*** DATA TO USE ***

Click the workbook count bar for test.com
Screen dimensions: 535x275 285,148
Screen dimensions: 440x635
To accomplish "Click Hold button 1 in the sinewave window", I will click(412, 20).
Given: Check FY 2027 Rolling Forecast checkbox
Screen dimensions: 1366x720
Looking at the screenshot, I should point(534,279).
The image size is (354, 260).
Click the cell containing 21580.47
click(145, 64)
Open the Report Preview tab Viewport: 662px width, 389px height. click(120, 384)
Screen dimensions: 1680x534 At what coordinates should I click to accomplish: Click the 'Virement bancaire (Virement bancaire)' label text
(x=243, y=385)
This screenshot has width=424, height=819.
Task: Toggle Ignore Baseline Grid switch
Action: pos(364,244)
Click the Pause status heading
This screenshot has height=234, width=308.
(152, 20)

*** End of DATA TO USE ***
*** DATA TO USE ***

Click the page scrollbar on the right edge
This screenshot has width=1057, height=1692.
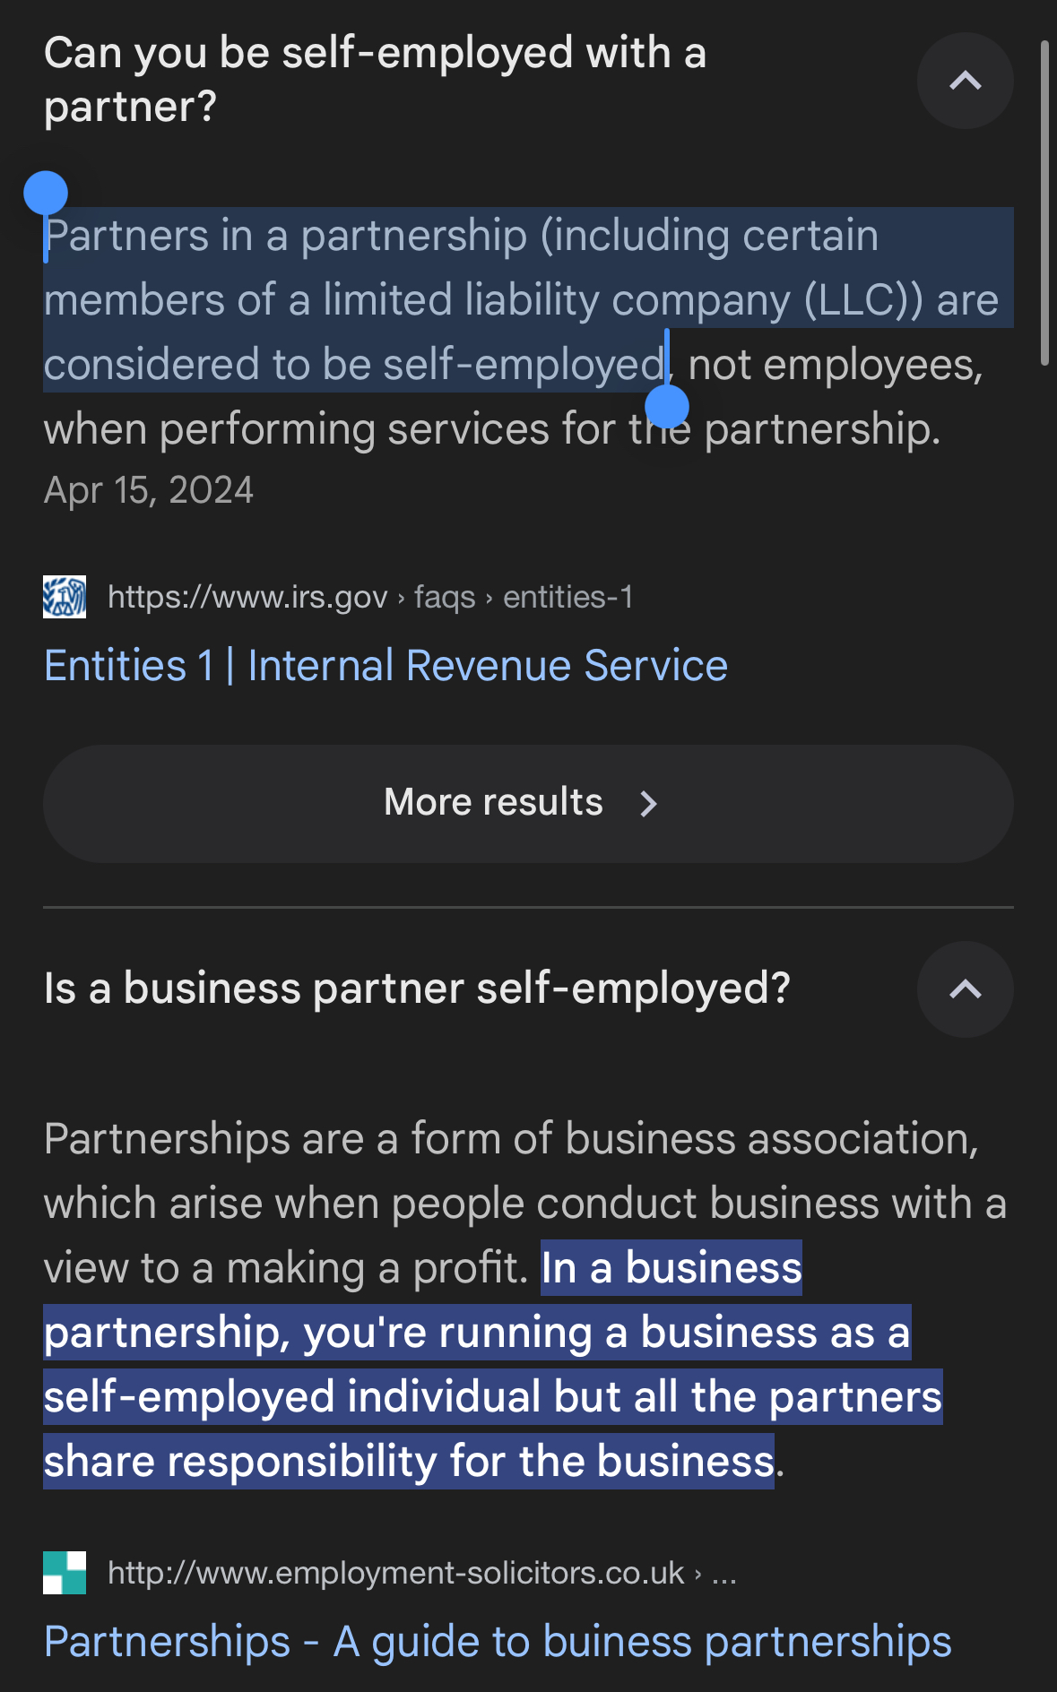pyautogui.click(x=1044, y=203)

*** End of DATA TO USE ***
*** DATA TO USE ***

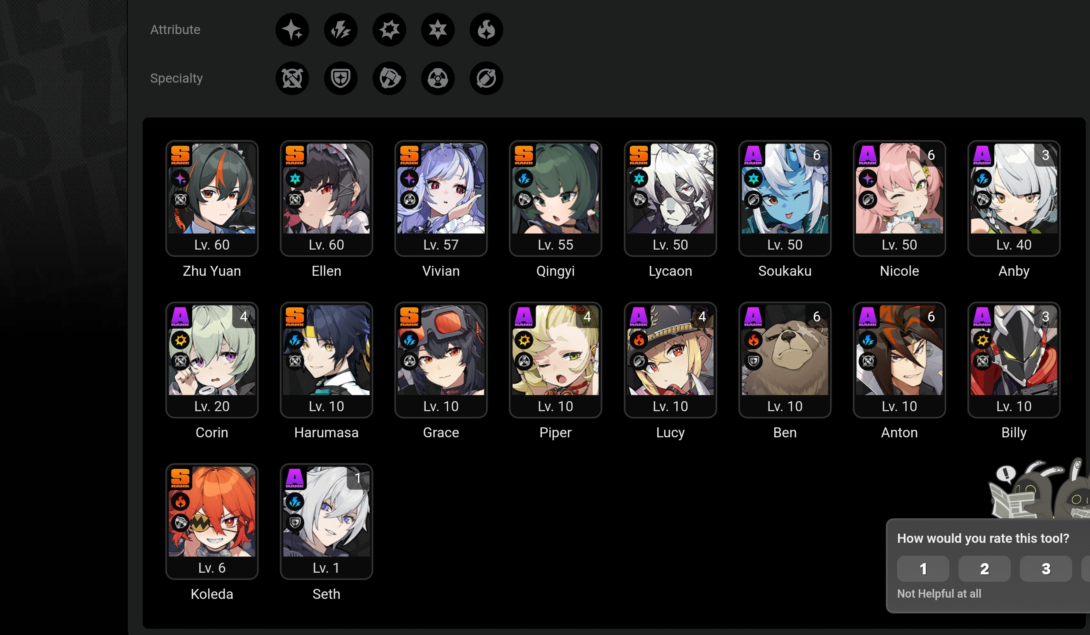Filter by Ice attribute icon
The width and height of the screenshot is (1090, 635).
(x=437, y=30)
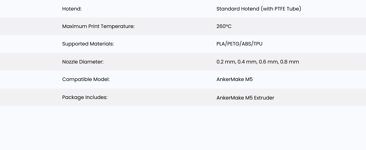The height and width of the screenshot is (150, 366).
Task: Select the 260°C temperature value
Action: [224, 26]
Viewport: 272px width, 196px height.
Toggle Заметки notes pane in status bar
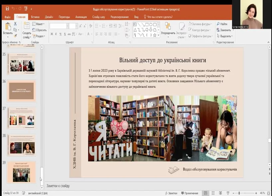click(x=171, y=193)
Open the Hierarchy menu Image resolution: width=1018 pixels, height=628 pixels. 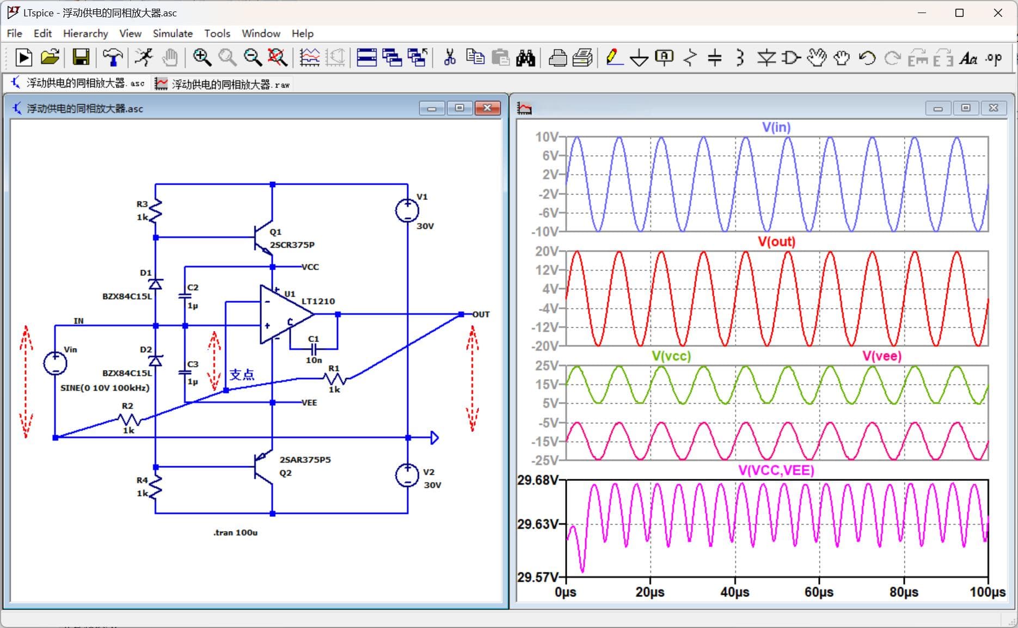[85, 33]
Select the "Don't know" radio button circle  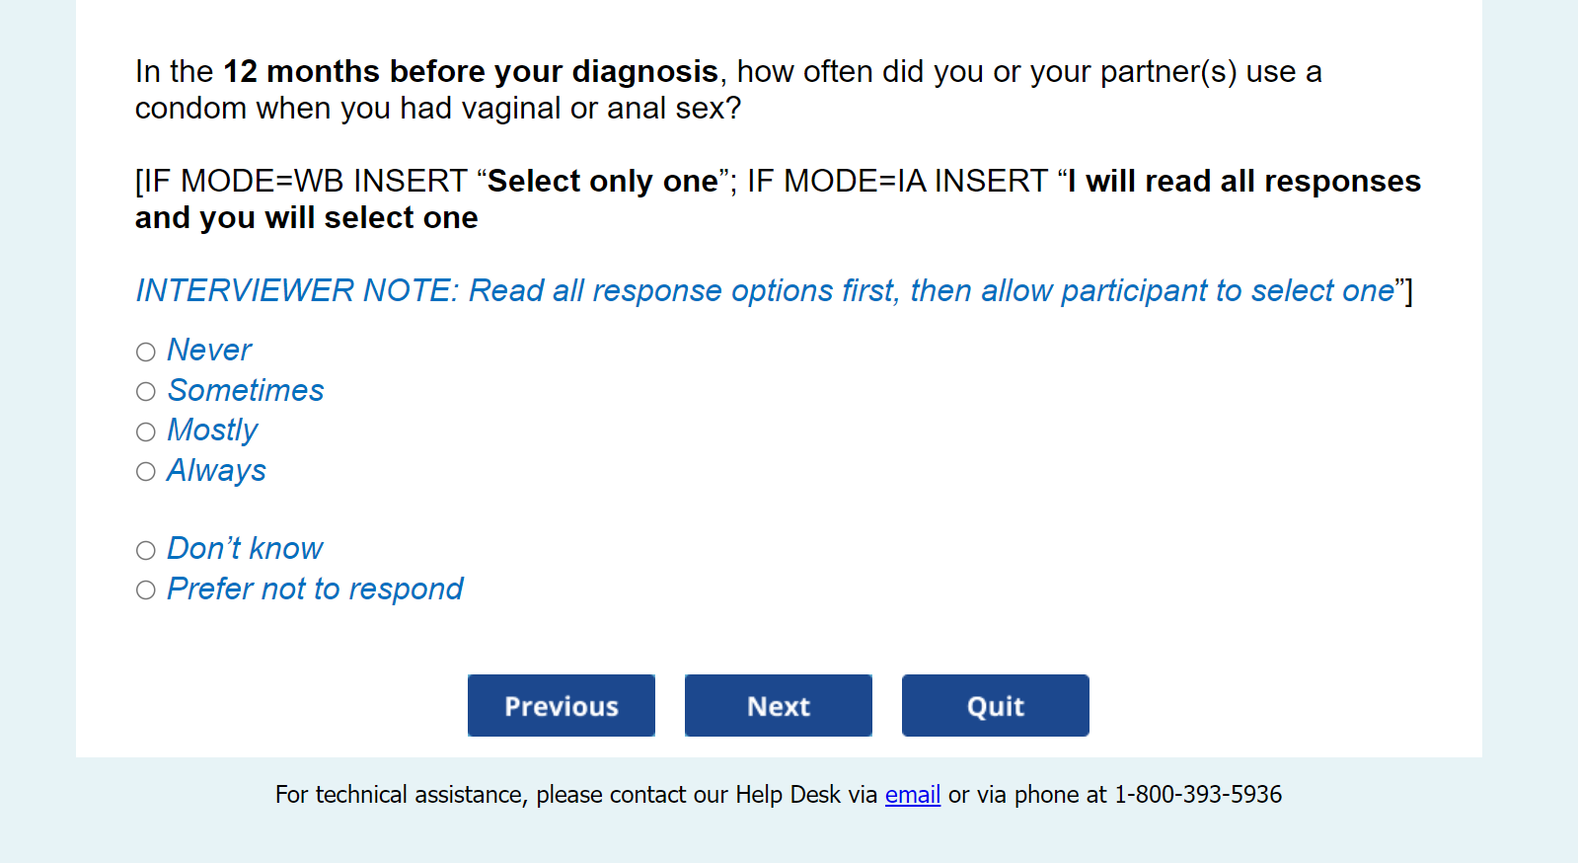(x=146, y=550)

*** End of DATA TO USE ***

What belongs in the answer is each line of the listing that contains the word "Viewport".

**SOLUTION TO THE PROBLEM**
Open the Report Preview tab Viewport: 662px width, 389px height. click(120, 384)
Viewport: 272px width, 196px height.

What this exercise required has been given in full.